● What you are asked to do
Lines from the beginning of the data below through the one containing "Task: Select the 甘酒ビスケット" are to be printed exactly as they appear.

● Task material
━━━━━━━━━━━━━━━━

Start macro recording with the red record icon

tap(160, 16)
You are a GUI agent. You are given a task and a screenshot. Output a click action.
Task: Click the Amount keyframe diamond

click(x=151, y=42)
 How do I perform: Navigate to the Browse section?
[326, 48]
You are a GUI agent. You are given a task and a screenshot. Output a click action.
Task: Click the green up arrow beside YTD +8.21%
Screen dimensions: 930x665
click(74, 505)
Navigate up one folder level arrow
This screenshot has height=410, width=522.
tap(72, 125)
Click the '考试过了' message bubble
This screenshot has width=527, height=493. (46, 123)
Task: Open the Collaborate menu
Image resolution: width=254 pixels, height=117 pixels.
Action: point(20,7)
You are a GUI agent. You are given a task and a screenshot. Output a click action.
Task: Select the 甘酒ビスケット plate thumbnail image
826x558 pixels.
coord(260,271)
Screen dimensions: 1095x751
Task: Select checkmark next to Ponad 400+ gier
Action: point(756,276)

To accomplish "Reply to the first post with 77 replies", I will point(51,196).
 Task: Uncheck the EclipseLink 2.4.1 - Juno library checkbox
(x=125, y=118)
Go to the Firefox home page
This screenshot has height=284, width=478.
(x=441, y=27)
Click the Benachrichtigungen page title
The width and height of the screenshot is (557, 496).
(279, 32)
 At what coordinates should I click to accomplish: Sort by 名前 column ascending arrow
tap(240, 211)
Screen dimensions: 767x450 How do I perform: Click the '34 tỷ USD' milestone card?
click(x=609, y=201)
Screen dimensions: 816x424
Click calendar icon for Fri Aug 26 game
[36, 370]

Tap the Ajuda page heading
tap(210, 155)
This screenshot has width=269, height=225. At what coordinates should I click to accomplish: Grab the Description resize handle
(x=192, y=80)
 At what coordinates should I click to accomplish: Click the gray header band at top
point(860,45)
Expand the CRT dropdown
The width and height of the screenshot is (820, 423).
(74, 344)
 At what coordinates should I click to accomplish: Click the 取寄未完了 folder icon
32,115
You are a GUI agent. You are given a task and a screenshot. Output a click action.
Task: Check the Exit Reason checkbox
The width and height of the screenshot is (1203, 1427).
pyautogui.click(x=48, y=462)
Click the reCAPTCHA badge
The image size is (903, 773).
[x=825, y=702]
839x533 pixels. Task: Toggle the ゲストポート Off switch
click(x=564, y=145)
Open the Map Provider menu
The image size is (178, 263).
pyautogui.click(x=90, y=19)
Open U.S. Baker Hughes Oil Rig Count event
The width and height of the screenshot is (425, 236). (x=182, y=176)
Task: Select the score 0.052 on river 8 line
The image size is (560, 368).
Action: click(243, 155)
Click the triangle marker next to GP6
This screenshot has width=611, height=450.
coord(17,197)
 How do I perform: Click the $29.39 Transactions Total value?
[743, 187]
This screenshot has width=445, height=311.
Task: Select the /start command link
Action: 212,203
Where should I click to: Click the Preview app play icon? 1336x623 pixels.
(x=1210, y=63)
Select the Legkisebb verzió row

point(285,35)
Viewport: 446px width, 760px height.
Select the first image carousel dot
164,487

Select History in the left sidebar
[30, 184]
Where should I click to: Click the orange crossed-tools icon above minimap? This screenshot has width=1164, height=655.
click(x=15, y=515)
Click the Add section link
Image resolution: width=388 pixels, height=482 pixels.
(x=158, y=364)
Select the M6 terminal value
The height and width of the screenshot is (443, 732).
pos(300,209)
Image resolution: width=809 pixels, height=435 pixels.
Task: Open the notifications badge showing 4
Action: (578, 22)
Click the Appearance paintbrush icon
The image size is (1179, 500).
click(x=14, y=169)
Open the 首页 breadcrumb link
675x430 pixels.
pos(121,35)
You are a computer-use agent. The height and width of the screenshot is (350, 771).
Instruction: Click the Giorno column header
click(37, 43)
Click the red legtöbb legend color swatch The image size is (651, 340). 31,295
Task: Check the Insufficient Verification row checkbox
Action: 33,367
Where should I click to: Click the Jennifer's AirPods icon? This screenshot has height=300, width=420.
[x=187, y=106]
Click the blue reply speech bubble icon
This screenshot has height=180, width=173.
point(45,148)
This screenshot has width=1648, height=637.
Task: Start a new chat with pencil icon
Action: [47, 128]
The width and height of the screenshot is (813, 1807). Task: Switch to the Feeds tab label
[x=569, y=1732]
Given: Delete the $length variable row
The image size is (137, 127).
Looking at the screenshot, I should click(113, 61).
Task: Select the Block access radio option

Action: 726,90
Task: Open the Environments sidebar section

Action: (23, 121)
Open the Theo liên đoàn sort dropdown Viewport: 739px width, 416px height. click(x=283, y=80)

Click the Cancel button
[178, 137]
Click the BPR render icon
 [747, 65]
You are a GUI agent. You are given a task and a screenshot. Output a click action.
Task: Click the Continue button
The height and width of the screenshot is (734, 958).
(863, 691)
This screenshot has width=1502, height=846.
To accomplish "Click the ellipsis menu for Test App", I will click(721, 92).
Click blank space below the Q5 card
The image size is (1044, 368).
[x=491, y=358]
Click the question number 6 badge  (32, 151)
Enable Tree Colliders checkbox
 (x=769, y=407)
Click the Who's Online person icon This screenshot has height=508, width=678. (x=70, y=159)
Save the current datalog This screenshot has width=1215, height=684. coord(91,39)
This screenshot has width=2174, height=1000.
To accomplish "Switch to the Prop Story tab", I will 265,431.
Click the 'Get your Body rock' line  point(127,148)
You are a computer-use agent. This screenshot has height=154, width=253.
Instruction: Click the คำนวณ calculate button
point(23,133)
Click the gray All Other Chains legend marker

━━━━━━━━━━━━━━━━

● Written solution
Start macro recording with the red record icon

tap(160, 16)
You are a GUI agent. You are given a task and a screenshot. Output a click action.
Task: Click the Amount keyframe diamond

click(x=151, y=42)
 How do I perform: Navigate to the Browse section?
[326, 48]
You are a GUI agent. You are given a task and a screenshot. Output a click action.
Task: Click the green up arrow beside YTD +8.21%
Screen dimensions: 930x665
click(74, 505)
Navigate up one folder level arrow
This screenshot has height=410, width=522.
tap(72, 125)
Click the '考试过了' message bubble
This screenshot has width=527, height=493. (46, 123)
Task: Open the Collaborate menu
Image resolution: width=254 pixels, height=117 pixels.
Action: point(20,7)
You are a GUI agent. You are given a task and a screenshot. Output a click action.
Task: Select the 甘酒ビスケット plate thumbnail image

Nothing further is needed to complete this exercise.